Supporting Information

6.

Medicines, poisons, insecticides, bleach, acids and liquid fertilizers and fuels, such as paraffin (kerosene), should be stored carefully out of children's sight and reach. Dangerous substances should be stored in clearly marked containers and never in drinking bottles. Child-resistant closures, where available, should be used on the containers of poisonous products.

Poisoning is a serious danger to small children. Bleach, insect and rat poison, paraffin (kerosene) and household detergents can kill or permanently injure a child.

Many poisons can kill, cause brain damage, blind or permanently injure if they:

  • are swallowed
  • are inhaled
  • get onto the skin
  • get into the eyes.

The key to preventing poisoning is to keep harmful substances out of children's reach.
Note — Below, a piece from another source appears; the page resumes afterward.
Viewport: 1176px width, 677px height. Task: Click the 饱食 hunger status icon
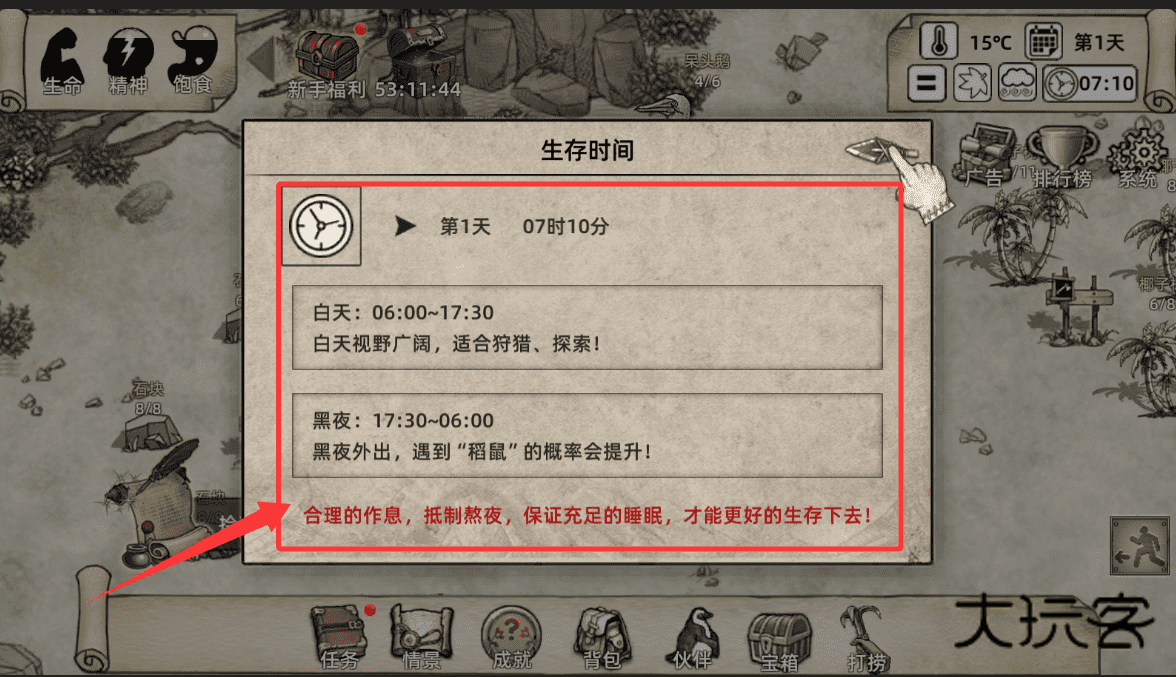(194, 61)
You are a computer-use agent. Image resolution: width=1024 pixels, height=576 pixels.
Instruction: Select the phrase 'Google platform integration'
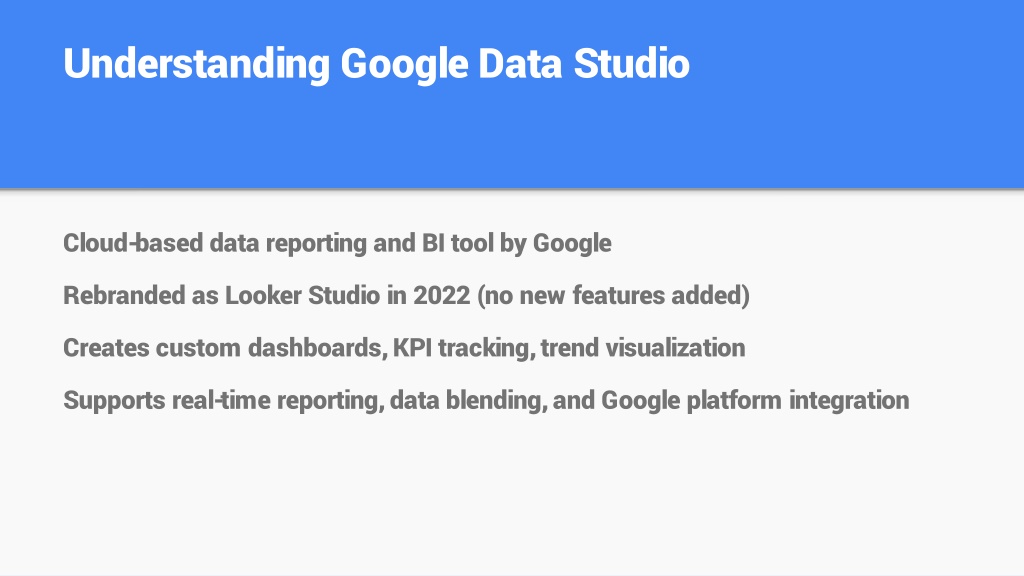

  • Poisons should never be put in soft drink or beer bottles, jars or cups, as children may drink them by mistake. All medicines, chemicals and poisons should be stored in their original containers, tightly sealed and out of children's reach.
  • Detergents, bleaches, chemicals and medicines should never be left where children can reach them. They should be tightly sealed and labelled. They should also be locked in a cupboard or trunk or put on a high shelf where children cannot see or reach them.
  • Medicines meant for adults can kill or injure small children. Medicine should only be given to a child if it is prescribed for that child. It should never be given to a child if it is prescribed for an adult or some other child. A child should never take medication on his or her own. The parent or other caregiver should give the medication to the child each time it is needed. Medication should be stored out of reach and sight of children.
  • Child-resistant closures, where available, should be used on containers storing poisonous substances.

For first aid advice on poisoning, refer to the end of this chapter.